-- START DATASET RECORDS --
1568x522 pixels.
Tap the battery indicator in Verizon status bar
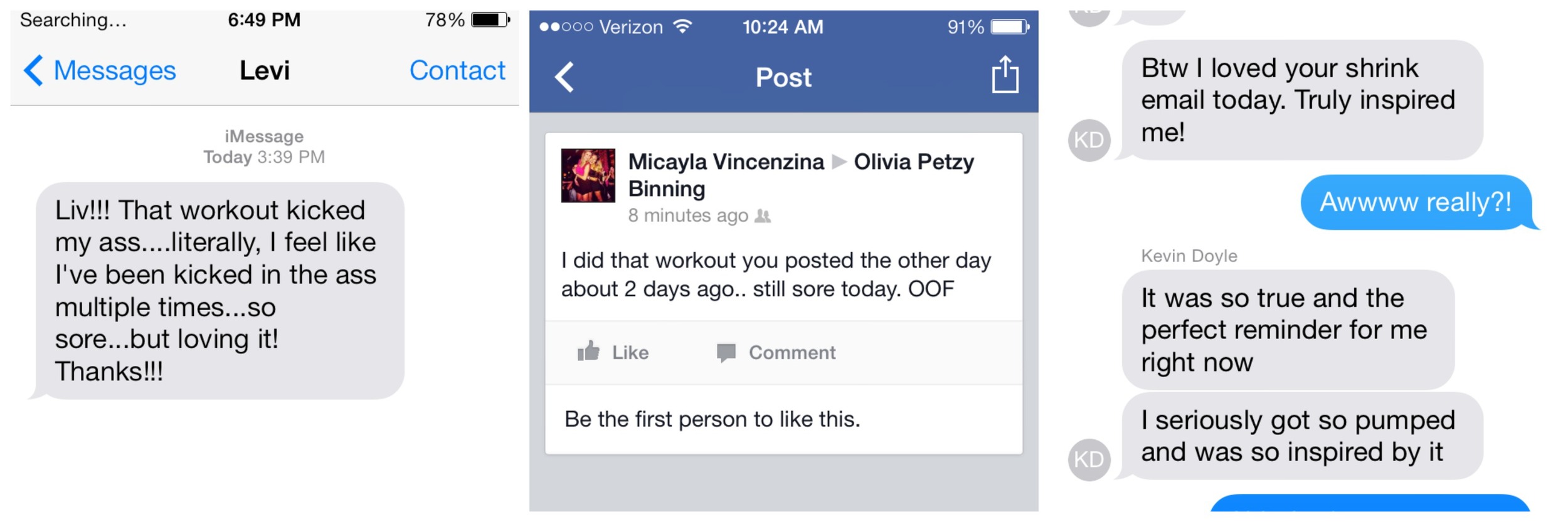click(x=1010, y=27)
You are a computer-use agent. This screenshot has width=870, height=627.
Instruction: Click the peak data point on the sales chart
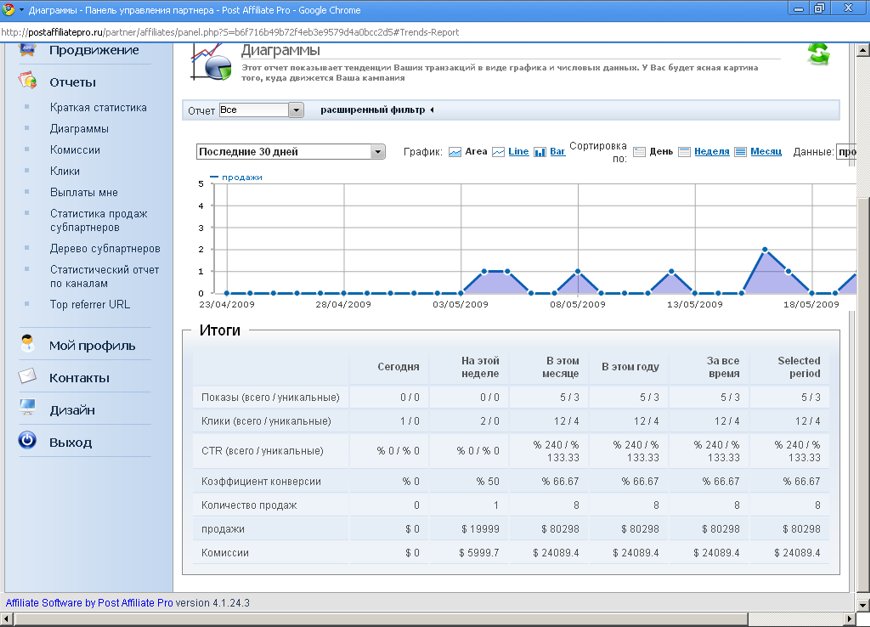click(x=765, y=250)
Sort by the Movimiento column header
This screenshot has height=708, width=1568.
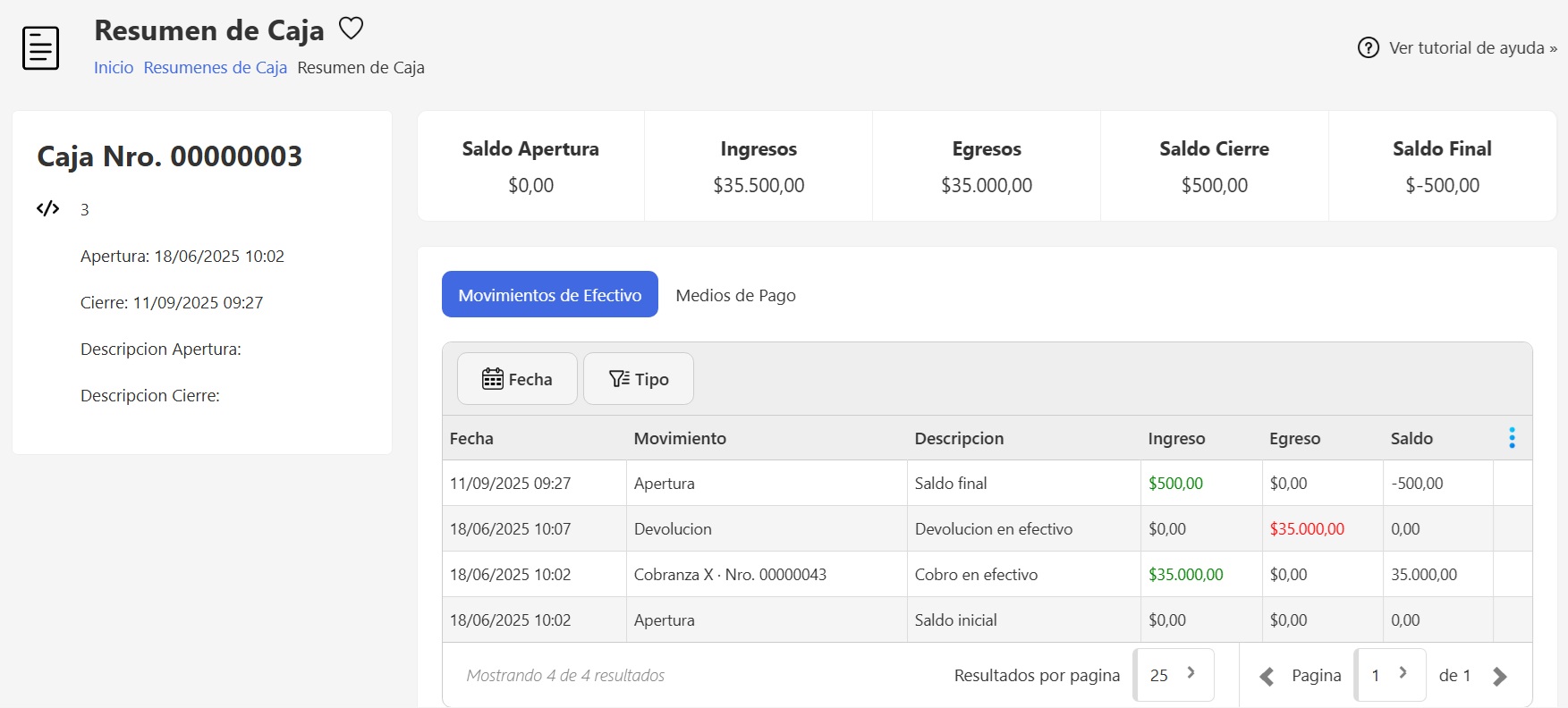point(680,439)
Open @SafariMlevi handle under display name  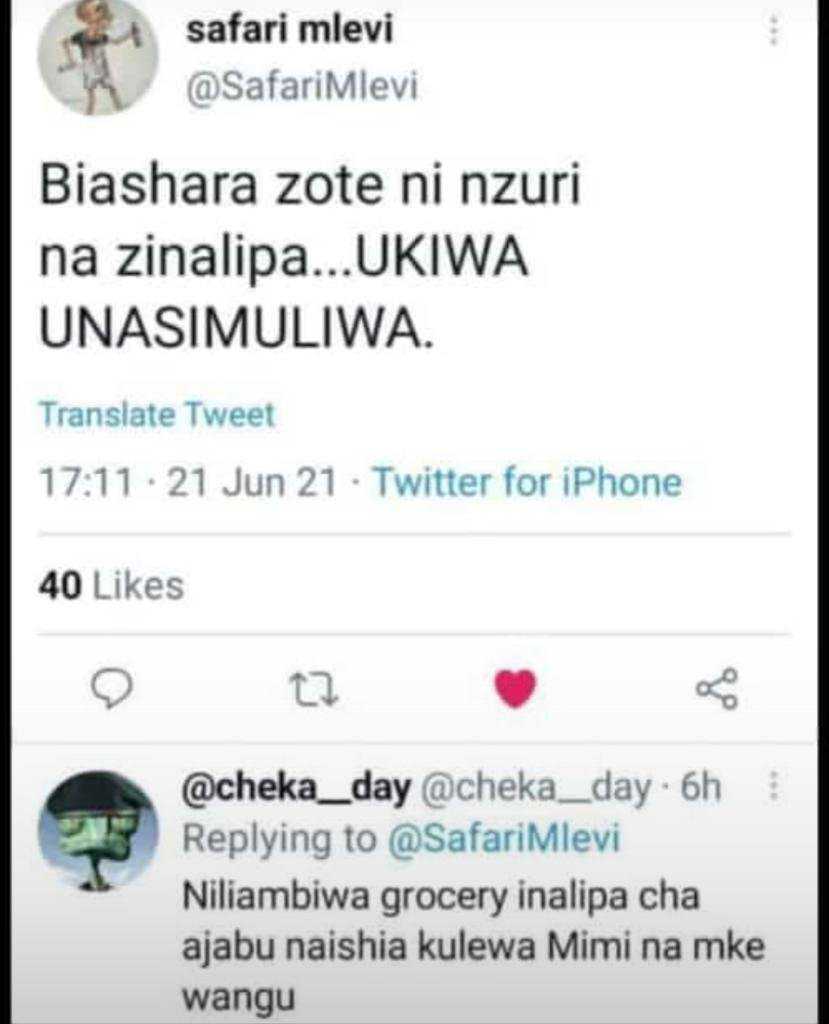(302, 86)
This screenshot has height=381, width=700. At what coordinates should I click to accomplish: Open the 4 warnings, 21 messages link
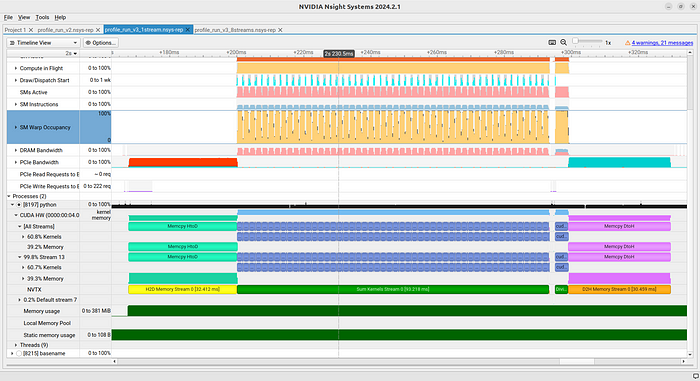[662, 43]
-- END DATASET RECORDS --
# WRITTEN REQUEST
Retype the part of the listing that opens with the line containing "This screenshot has height=381, width=700." and runs through the end of the listing, leaving out the pictures.

# FINISHED TASK
This screenshot has height=381, width=700. At what coordinates should I click to accomplish: Open the 4 warnings, 21 messages link
[662, 43]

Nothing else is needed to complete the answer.